In honor of Women’s History Month, I decided to acquaint myself more with early American women naturalists. Luckily, for me, author Tina Gianquitto has written a book about such a subject. Good Observers of Nature: American women and the scientific study of the natural world, 1820-1885 is about four early American naturalists: Almira Phelps, Margaret Fuller, Susan Fenimore Cooper, and Mary Treat.
But what caught my interest in the text is a reference to the first American female botanist, Jane Colden (1724-1766). Jane was educated at home by her parents. Her father, Cadwallader Colden, an amateur botanist himself, noticed she had an aptitude for botany and taught her the new Linnaean plant classification system as well as translating Latin technical terminology into English for her. He also corresponded and invited several distinguished botanists at the time to his home at Coldengham, his estate near Newburgh, New York.
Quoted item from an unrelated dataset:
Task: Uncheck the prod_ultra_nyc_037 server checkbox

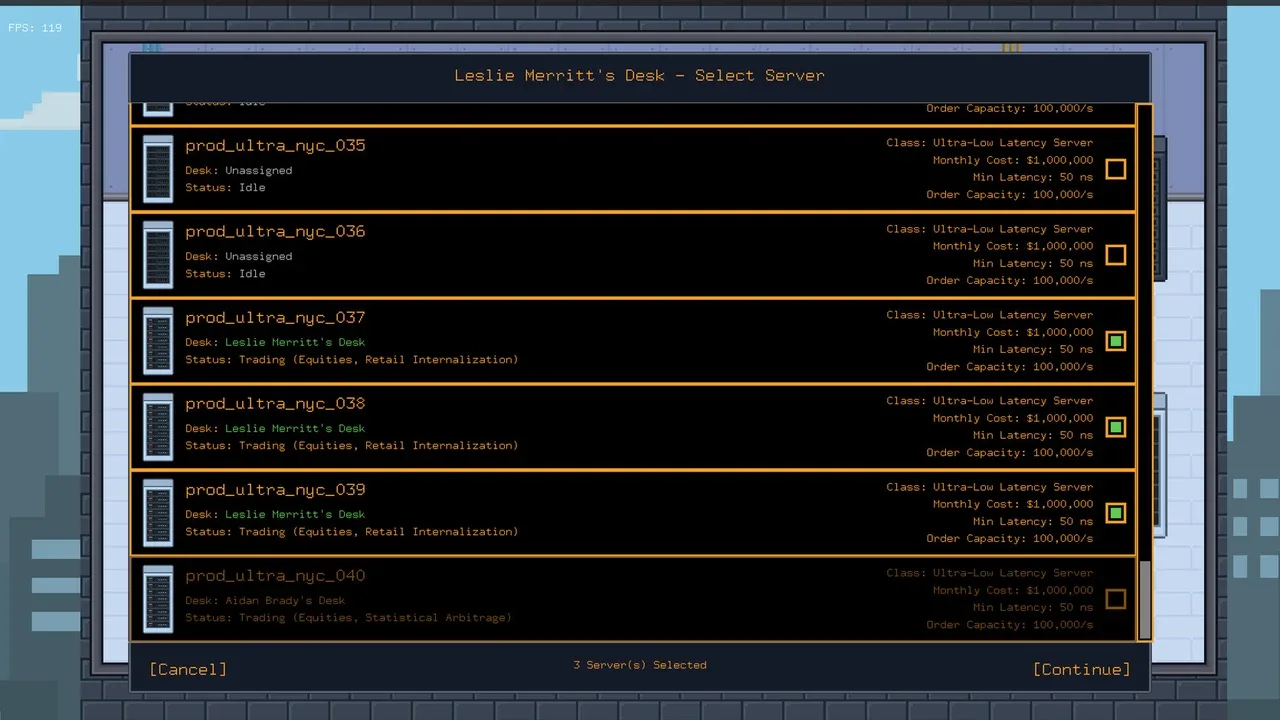Action: [x=1116, y=341]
So Jane had the opportunity to meet John and William Bartram of Philadelphia, PA, Alexander Garden of Charleston, SC, and Peter Kalm of Sweden and exchange specimens as well as seeds with them.
It is believed Carl Linnaeus also knew of her work. He corresponded directly with her father and in a series of correspondence between John Ellis and him in 1758, Mr. Ellis mentions he will let Jane know “what civil things you [Linnaeus] say of her [Jane].”
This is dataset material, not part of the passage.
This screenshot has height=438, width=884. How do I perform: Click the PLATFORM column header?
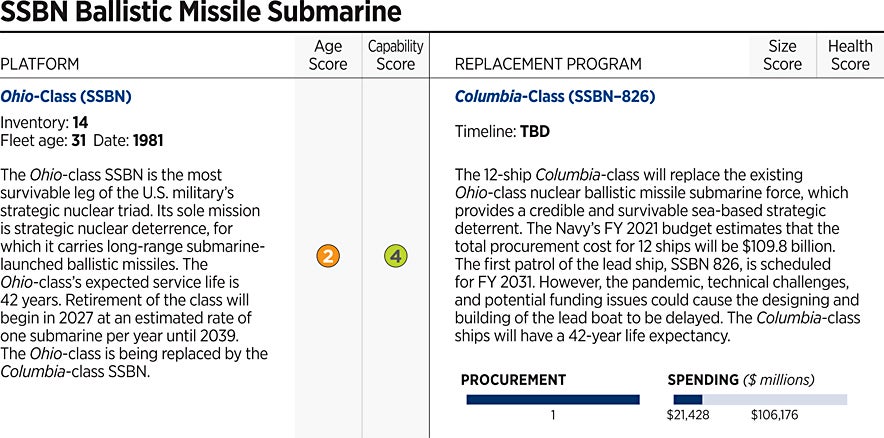(40, 64)

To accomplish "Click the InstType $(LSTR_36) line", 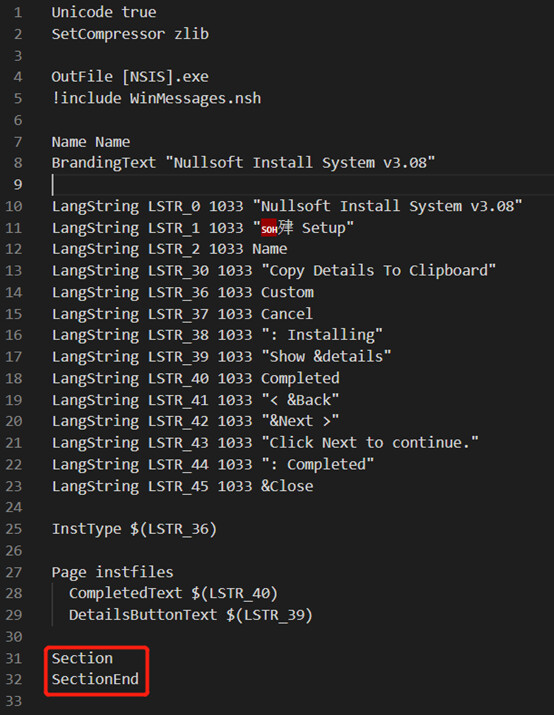I will (134, 529).
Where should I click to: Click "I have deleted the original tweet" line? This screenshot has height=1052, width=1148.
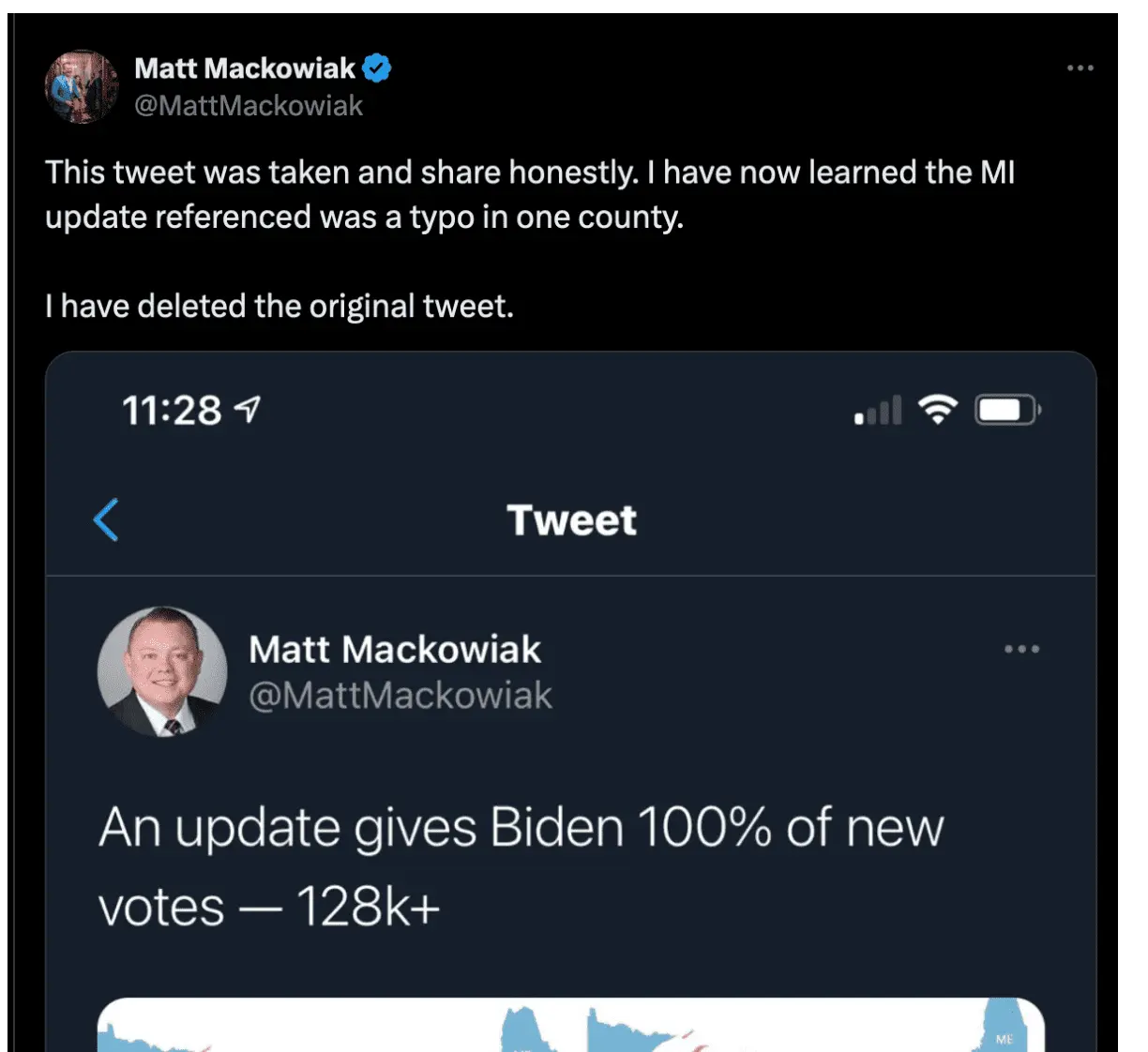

Jane’s legacy to botany and colonial New York is her illustrated flora of the area called Botanic Manuscript. The original resides in the Botany Library at the Natural History Museum in the UK. In 1963, some of the descriptions and drawings of Jane Colden’s were reproduced and published as a limited edition. Both books mentioned in this post can be found in the Smithsonian Libraries natural history collection.